A picture of the dplyr cheatsheet, which contains helpful information on working with data in a variety of ways.

Pair Programming Expectations

A diagram shows a collaborative software development process in four stages arranged in a cycle. At the top, a woman speaks with the label 'VOCALIZE.' To the right, she points to a diagram with the label 'EXPLAIN.' At the bottom, a man types on a laptop with the label 'IMPLEMENT.' On the left, a computer monitor displays a bug symbol with the label 'DEBUG.' Arrows connect the stages in a loop: Vocalize → Explain → Implement → Debug → back to Vocalize.

Task Card



Every group should have a task card! These cards remind you of the expectations for each role and the collaborative norms we agree to.

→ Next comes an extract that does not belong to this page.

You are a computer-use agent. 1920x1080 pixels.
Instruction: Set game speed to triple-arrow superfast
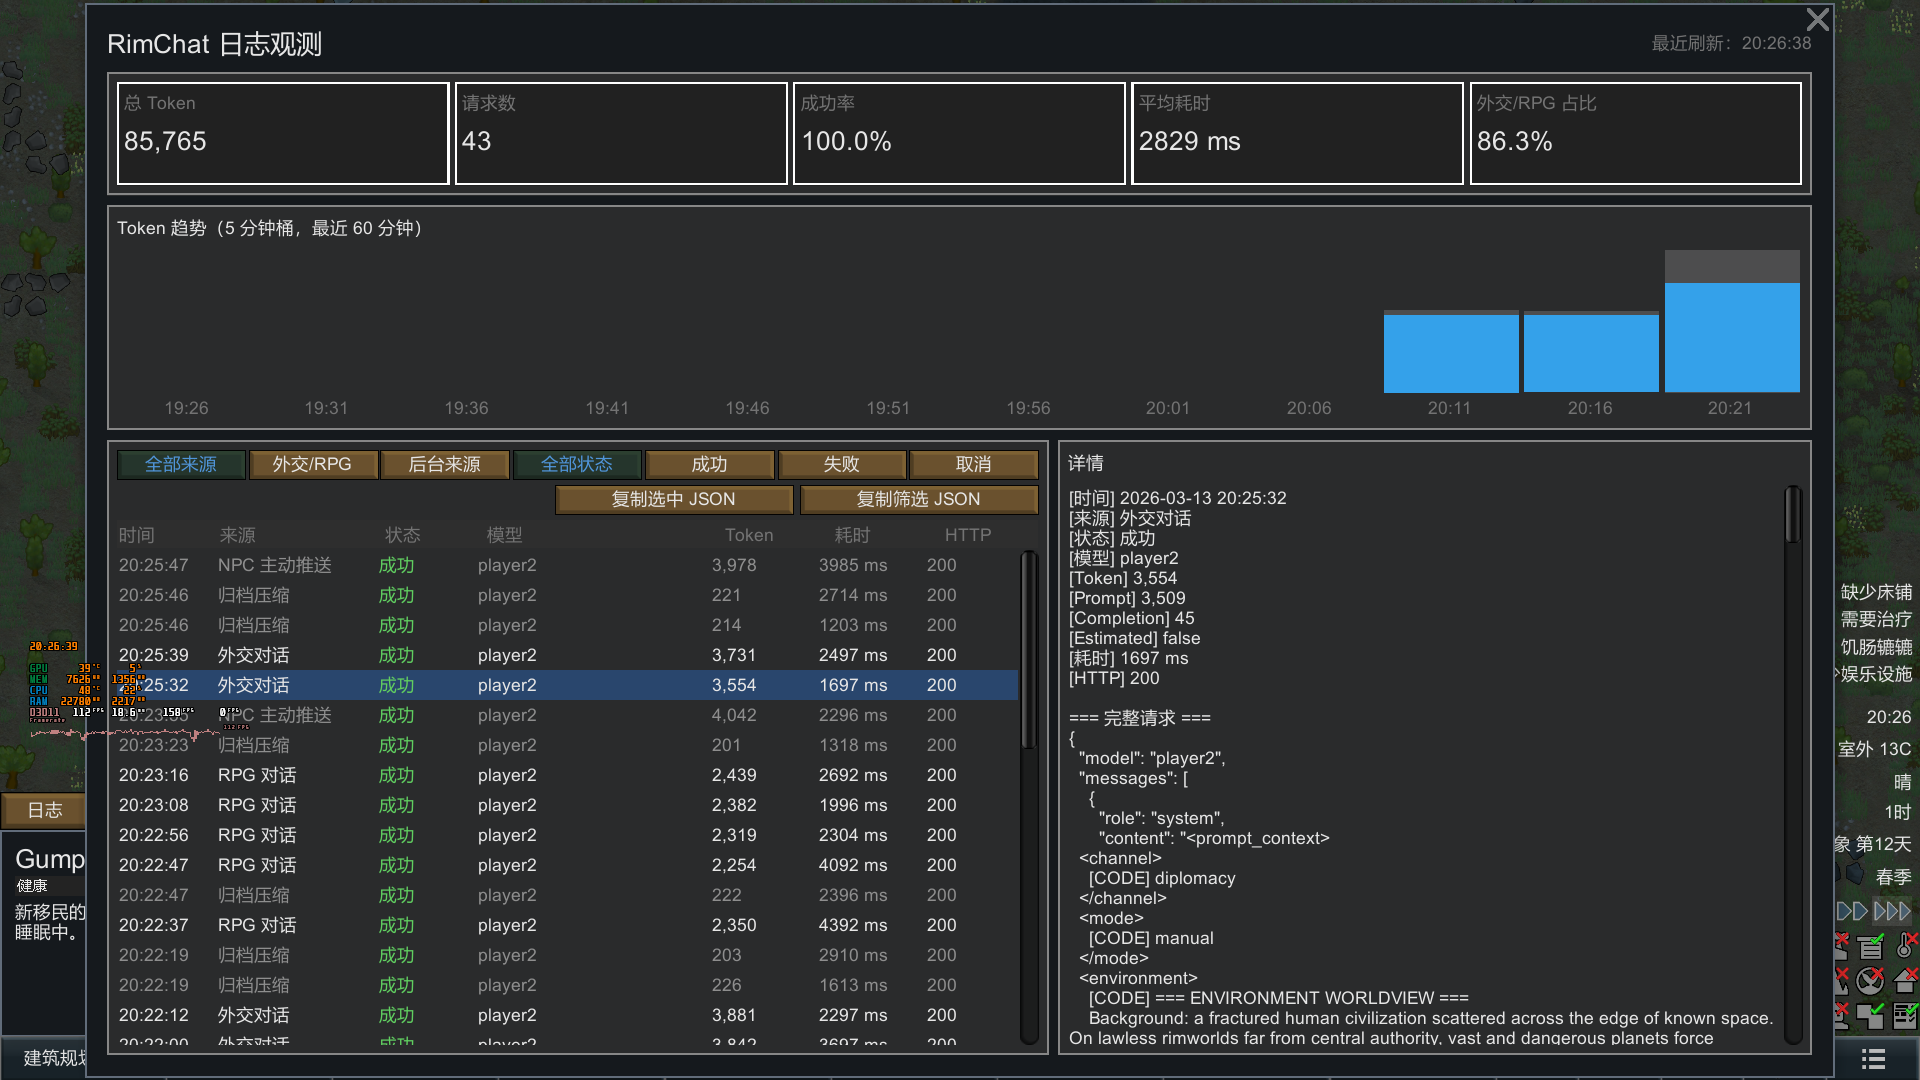pyautogui.click(x=1892, y=911)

Opening the Practice Activity in Google Colab

The Computer needs to:

  • Click on the Practice Activity 3 link from Canvas
  • Log-in to your Google account
  • Make a copy of the Colab notebook

A screenshot of the options provided when you click on the File pane within Google Colab. The option to save a copy in Drive is highlighted, to demonstrate how each student needs to make a copy of the notebook before sharing it with their partner.

Sharing with Your Partner

Once you have your copy, you need to:

  • Share your copy with your partner’s Google account
  • Make sure the Coder can open the file
  • The Computer should plug their laptop into the monitor
  • The Coder should close their computer
  • Get started!

A screenshot of the options provided when you click on the Share pane (in the upper right corner) within Google Colab. The user has typed in a Gmail address to share it with Laura Smith, who will receive an email with a link to the document when the Notify option is checked.

Why are we switching?

Throughout the activity you will swap roles—the Computer will become the Coder, and the Coder will become the Computer.


We are alternating roles so everyone:

  • has the chance to apply their coding skills
  • practices talking through their code
  • has the opportunity to explain their thinking

External Resources

During the Practice Activity, you are not permitted to use Google or ChatGPT for help.


You are permitted to use:

  • the dplyr cheatsheet,
  • the course textbook,
  • any notes you’ve taken, and
  • the course slides.

Submission

Submit the full name of the college Ephelia will attend to the Canvas Quiz.

  • Each person will input the full name of the college in the PA3 Canvas quiz.
  • The person who last occupied the role of Computer will print the notebook as a PDF and submit the PDF for the group.
    • Only one submission per group!
  • Complete the collaboration survey

5-minute break

Team Assignments - 9am

The partner whose birthday is closest to January 1st starts as the Computer, making a copy of the PA Colab notebook!

Team Assignments - 12pm

The partner whose birthday is closest to January 1st starts as the Computer, making a copy of the PA Colab notebook!